Context:
An algorithm is given (below); input array A is made of n elements, which are all odd, positive integers.
Algorithm:
Median(A[1, ... , *n*])
1. Uniformly at random pick i ∈ {1, ... , *n*}.
2. c ← 0
3. foreach j ∈ {1, ... , *n*}
4. if A[j] < A[i] then c ← c+1
Note: the "if" statement (line 4) is supposed to be nested under the "foreach" statement (line 3).
5. if c = (n-1)/2 then return A[i]
6. else goto line 1
Question:
Assume each execution of line 1 is defined to be a "trial". How many trials are needed to have atleast a 99% chance of returning successfully with the median value as shown in line 5? The answer will have a lower bound, and it will be a function of $n$.
Thoughts:
Let $m$ be the number of trials, and $n$ be the possible values we're looking through. I realised that $\frac{m}{n} = \frac{trials}{elements} = $ the probability of finding the median. Assuming this is right, I go on to deduce that $\frac{m}{n} \geq 0.99$ because we need a probability of atleast 99%. Given this logic, I end up with $m \geq 0.99n$ but when trying to figure out the lower boundary I am getting confused as my approach doesn't seem to lead to a lower boundary.
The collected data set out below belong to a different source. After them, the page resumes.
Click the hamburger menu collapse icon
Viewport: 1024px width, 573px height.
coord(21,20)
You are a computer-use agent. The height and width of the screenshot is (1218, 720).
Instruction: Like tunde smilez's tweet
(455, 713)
I'm not sure where I'm going wrong, so any help or hints on helping me understand any mistakes I'm making would be much appreciated!
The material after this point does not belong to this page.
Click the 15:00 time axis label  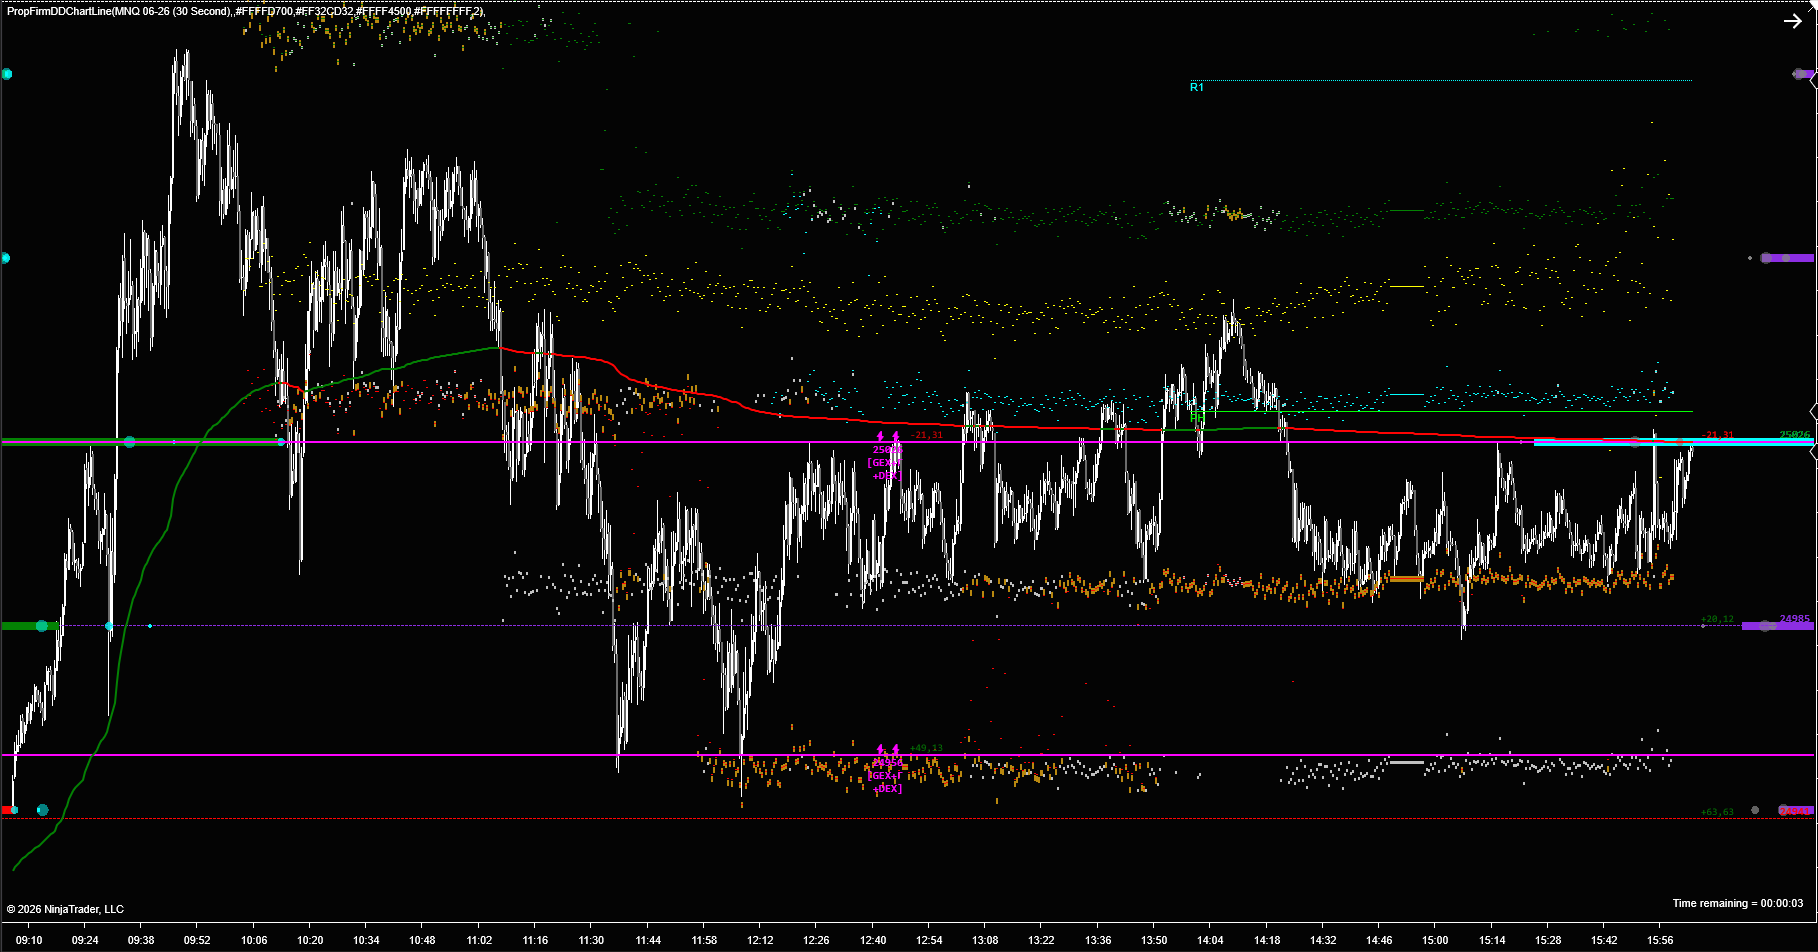click(1435, 940)
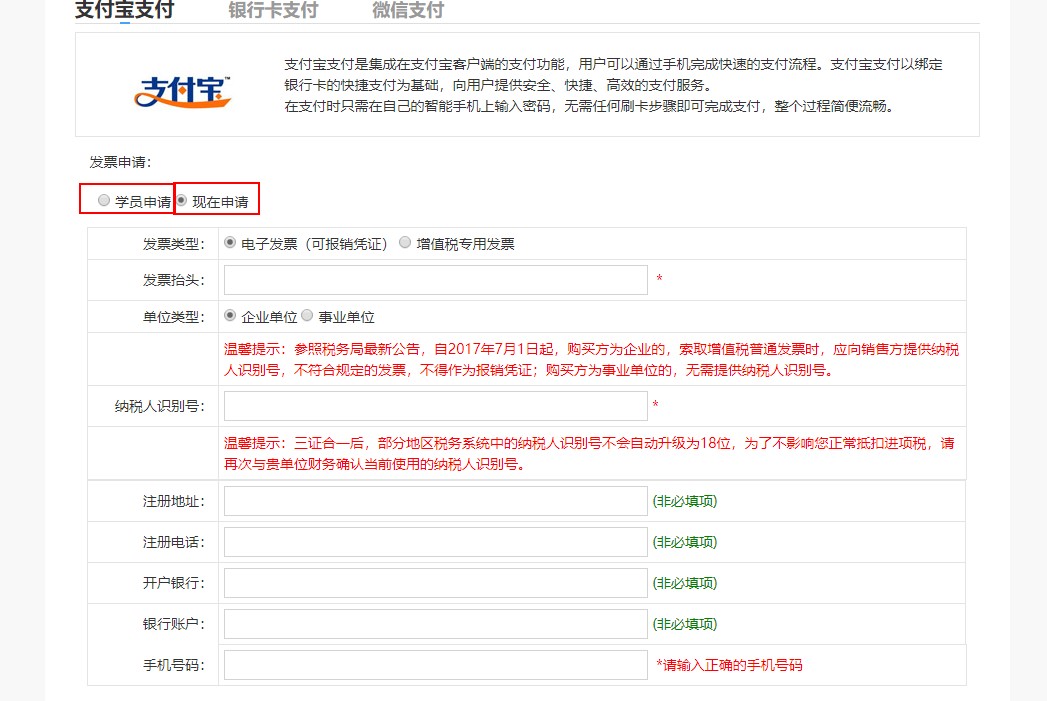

I suppose $n$ is odd. (Not the elements in the list $A$.) The "median element" is colored in red, all others are black.
The probability to not extract the red number from the list in one step is $$ p = 1-\frac 1n\ . $$ Let $K>0$ be a natural number.
The probability to not extract the red number from the list in $K$ steps is $$ p^K = \left(1-\frac 1n\right)^K\ . $$ For a rather big $n$ we have $$ \left(1-\frac 1n\right)^n\approx \frac 1e=\exp(-1)\ . $$ To get a value $p^K$ under $0.01=\frac 1{100}$, we need to repeat the experiment roughly some $K=n\log 100 =2n\log 10$ times. (So we repeat for instance $K=5n$ times the random extraction, $\log 100$ is numerically
4.60517018598809....)For a given $n$ the value of $K$ can be computed explicitly.